Here are a few things to look for during such a cleanup job (using a regular text editor, since the WYSIWYG editors can block the user from seeing, and fixing, the HTML code itself).

Unnecessary Meta Tags

Watch out for inserted tags like:

<META HTTP-EQUIV="Content-type" CONTENT="text/html; charset=iso-8859-1">

Some of the WYSIWYG editors stick this at the start of each document. What the above line means is "The character set for this document is ISO-8859-1." Actually, this is the most common default character set anyway, and used to be explicitly designated as such by HTML standards (and still is the official default in the standards for the HTTP protocol). However, the HTML standards changed as of version 4.0 (perhaps out of a "politically-correct" desire not to favor one language's characters over another), so there actually is some use to this line. Unfortunately, the addition of a "META charset" line causes some browsers to clear the screen after loading the document and re-draw it (presumably in the newly-set character set, same as the old one), producing an annoying flicker effect.

If you remove this line, you'll eliminate the flicker effect, but to be standards-compliant you still should specify a character set. The proper place to do it is in the server-generated headers. Depending on your system administrator's settings, you may or may not have the ability to control this; ask your administrator for more details.

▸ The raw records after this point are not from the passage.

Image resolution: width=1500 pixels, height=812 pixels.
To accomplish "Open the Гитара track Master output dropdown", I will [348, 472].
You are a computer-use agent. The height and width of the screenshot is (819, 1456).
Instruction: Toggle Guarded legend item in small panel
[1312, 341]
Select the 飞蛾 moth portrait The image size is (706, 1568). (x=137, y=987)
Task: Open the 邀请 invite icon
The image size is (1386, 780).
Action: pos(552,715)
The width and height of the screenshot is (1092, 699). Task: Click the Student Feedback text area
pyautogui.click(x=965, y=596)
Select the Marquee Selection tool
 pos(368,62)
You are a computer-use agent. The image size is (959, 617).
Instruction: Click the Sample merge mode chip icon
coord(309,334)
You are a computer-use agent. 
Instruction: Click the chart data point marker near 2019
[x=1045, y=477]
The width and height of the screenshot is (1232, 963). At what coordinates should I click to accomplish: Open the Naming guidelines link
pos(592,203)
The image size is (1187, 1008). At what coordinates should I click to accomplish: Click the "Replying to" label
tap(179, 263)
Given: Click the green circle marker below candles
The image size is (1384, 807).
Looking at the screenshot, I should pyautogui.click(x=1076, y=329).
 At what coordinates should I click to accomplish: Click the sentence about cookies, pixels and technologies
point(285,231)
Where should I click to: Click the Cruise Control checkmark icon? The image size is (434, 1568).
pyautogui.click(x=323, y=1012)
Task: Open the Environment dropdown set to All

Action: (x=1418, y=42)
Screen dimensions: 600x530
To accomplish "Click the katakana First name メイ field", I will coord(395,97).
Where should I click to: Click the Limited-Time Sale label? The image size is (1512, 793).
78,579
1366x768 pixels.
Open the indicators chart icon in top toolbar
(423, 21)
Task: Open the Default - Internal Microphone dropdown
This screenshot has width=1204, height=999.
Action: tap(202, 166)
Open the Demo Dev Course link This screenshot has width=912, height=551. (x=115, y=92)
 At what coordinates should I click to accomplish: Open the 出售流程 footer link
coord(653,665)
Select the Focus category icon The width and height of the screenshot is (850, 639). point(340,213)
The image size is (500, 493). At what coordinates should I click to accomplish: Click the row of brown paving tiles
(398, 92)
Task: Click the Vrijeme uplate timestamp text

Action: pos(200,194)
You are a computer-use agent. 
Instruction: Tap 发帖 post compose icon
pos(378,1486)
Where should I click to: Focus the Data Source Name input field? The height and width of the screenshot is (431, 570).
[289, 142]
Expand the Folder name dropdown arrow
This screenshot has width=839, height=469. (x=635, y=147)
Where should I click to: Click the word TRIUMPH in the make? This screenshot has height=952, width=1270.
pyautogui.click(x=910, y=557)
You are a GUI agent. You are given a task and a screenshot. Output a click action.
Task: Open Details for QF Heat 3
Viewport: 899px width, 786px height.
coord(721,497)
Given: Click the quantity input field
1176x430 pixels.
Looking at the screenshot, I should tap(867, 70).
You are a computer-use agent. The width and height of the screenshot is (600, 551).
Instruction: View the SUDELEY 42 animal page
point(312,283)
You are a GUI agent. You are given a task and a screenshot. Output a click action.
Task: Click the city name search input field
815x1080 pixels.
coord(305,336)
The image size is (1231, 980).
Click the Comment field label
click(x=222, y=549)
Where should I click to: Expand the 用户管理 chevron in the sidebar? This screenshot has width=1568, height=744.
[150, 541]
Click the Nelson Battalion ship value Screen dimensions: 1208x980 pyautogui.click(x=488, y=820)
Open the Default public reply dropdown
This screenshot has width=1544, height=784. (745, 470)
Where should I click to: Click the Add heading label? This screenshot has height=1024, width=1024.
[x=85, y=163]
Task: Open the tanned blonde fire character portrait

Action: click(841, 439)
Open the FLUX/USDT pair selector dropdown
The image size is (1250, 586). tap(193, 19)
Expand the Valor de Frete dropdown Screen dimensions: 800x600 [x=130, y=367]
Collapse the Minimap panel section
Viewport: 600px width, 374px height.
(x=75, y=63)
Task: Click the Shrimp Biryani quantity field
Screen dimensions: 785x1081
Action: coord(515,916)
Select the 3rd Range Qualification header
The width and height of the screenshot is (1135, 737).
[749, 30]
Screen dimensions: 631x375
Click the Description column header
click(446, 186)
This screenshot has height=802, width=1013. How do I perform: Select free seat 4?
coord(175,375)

On some systems, you can put a .htaccess file in each directory to control the content type settings within that directory and its subdirectories. The specific details depend on what server software is in use and what platform it's running on. Note that even if you don't specify a character set, most browsers will do OK with a document in the standard ISO-8859-1 character set, anyway. If you don't use characters above #127, the 7-bit range, an even wider range of browsers won't have problems with it, since that part of the character set is the even older standard US-ASCII and is generally common to pretty much all character sets now in use (barring EBCDIC and Commodore PET-ASCII).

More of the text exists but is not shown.